Quoted passage
[start]
Adversarial Examples, Explained

Deep neural networks—the kind of machine learning models that have recently led to dramatic performance improvements in a wide range of applications—are vulnerable to tiny perturbations of their inputs. We investigate how to deal with these vulnerabilities.

By Thomas Tanay

This is a well-known result by now: deep neural networks are vulnerable to tiny perturbations of their inputs [1,2]. In image classification for instance, a dog picture can be slightly altered such that it is recognized as a tabby cat, or a trombone, or any other category for that matter, with high confidence:

Adversarial Examples Figure 1

Fig. 1: Adversarial examples for an inception v3 network trained on ImageNet

This problem has received considerable research attention in recent years, but it is not going away. In fact, things appear to be worse than initially thought. The phenomenon has for instance been shown to be robust to physical world transformations to some extent, allowing for the construction of 3D objects that are misclassified under a wide distribution of angles and viewpoints [3]. The feasibility of black-box attacks has also been demonstrated, where an attacker is limited to query access without access to internal parameters and gradients [4].

There is an apparent contradiction in the vulnerability of state-of-the-art networks to adversarial examples: how can these models perform so well, if they are so sensitive to small perturbations of their inputs? Think of the feature representations learned: on the one hand, they enable high performance classification and must therefore be highly expressive; on the other hand, they are very fragile and can be altered by small nonsensical noise. Looked at another way, the classes defined in image space appear to be both well-separated and intersecting everywhere. Presumably, this counter-intuitive result has a counter-intuitive origin: perhaps it has to do with the high non-linearity of the models affected? Or with the high dimensionality of the input space?

Consider the distribution of rational numbers in the set of real numbers for a moment. Like the distribution of adversarial examples in image space, it satisfies two properties that are seemingly contradictory: rational numbers are scarce—the vast majority of real numbers are irrational—and yet they are dense—any real interval, however small, contains one. Is it possible that, because of their high non-linearity, deep networks distribute adversarial examples in image space in a similar way: scarcely but densely? The idea has been considered before [1], but it fails to explain a number of experimental results. Most notably, the adversarial example phenomenon is not specific to deep neural networks but affects other machine learning models too, including linear classifiers such as support vector machines (SVMs).
[end]
Data to use
[start]
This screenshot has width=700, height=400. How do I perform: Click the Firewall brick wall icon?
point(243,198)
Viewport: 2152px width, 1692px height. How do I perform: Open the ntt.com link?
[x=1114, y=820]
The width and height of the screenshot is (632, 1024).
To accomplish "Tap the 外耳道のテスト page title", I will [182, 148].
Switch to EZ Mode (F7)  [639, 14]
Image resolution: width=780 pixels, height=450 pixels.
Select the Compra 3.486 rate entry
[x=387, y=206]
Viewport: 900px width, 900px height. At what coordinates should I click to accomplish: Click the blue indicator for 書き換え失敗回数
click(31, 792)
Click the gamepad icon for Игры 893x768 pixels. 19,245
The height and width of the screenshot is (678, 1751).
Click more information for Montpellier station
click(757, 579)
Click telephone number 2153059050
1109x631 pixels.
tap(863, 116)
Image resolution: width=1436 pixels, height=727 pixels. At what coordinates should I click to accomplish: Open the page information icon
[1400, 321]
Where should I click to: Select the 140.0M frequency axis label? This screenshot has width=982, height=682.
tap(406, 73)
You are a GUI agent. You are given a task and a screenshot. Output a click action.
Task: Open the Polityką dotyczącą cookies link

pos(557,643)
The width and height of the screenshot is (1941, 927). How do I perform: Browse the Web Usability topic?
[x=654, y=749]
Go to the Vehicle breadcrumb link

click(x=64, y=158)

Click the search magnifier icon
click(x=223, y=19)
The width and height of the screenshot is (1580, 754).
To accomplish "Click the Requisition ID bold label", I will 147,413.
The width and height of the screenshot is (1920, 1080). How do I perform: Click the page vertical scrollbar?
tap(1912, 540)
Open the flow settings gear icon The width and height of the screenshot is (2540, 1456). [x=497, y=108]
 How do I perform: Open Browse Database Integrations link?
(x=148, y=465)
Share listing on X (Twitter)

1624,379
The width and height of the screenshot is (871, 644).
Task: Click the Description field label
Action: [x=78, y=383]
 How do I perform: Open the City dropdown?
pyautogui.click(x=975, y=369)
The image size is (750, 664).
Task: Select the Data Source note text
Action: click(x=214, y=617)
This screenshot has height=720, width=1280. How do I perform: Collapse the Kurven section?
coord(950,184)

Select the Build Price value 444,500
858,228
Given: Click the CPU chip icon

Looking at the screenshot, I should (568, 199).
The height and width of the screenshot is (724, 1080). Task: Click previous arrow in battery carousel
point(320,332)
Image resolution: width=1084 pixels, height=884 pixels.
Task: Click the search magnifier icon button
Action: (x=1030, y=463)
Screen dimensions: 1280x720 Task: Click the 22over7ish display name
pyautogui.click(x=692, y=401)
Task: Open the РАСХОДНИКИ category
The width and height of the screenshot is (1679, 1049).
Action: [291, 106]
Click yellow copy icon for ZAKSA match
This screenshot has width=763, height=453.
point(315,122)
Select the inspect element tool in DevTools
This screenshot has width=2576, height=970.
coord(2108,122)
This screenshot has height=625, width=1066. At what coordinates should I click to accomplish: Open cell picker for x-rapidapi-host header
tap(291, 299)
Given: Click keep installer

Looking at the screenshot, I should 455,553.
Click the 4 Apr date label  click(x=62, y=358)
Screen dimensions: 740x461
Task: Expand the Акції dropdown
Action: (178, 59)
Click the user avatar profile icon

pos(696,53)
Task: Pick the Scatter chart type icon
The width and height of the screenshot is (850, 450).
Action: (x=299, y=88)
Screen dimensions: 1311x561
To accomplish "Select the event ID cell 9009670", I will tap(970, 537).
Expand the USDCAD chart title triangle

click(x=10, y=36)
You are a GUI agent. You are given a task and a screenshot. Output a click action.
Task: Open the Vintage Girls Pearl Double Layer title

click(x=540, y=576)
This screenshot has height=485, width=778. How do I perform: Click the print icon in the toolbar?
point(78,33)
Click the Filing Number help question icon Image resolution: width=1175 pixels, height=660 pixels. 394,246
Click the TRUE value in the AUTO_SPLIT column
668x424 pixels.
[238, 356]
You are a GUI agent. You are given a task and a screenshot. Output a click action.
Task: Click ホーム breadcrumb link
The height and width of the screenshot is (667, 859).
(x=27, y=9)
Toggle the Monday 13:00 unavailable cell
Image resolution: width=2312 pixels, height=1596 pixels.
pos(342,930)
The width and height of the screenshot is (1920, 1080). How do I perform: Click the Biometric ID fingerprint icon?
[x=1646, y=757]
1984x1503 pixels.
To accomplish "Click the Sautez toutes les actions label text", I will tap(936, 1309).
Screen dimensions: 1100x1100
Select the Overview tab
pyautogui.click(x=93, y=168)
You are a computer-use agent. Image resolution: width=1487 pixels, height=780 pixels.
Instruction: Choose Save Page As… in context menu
[end]
Task set
1. Rewrite the paragraph of the adversarial examples article beginning "This problem has received considerable research attention" as a shorter version that keeps its main facts.
2. Update the entries between the line holding "You are a computer-use" and the end of the entries, inclusive, by replacing "context menu" with "pop-up menu", and give only those lines.
The article and the entries come from unrelated sources.

Final results
1. Despite much recent research, the problem persists and looks worse than first thought. Adversarial examples can partly survive physical-world transformations, which allows 3D objects to be built that are misclassified across many angles and viewpoints [3]. Black-box attacks have also proven feasible, using only query access without internal parameters or gradients [4].

2.
You are a computer-use agent. Image resolution: width=1487 pixels, height=780 pixels.
Instruction: Choose Save Page As… in pop-up menu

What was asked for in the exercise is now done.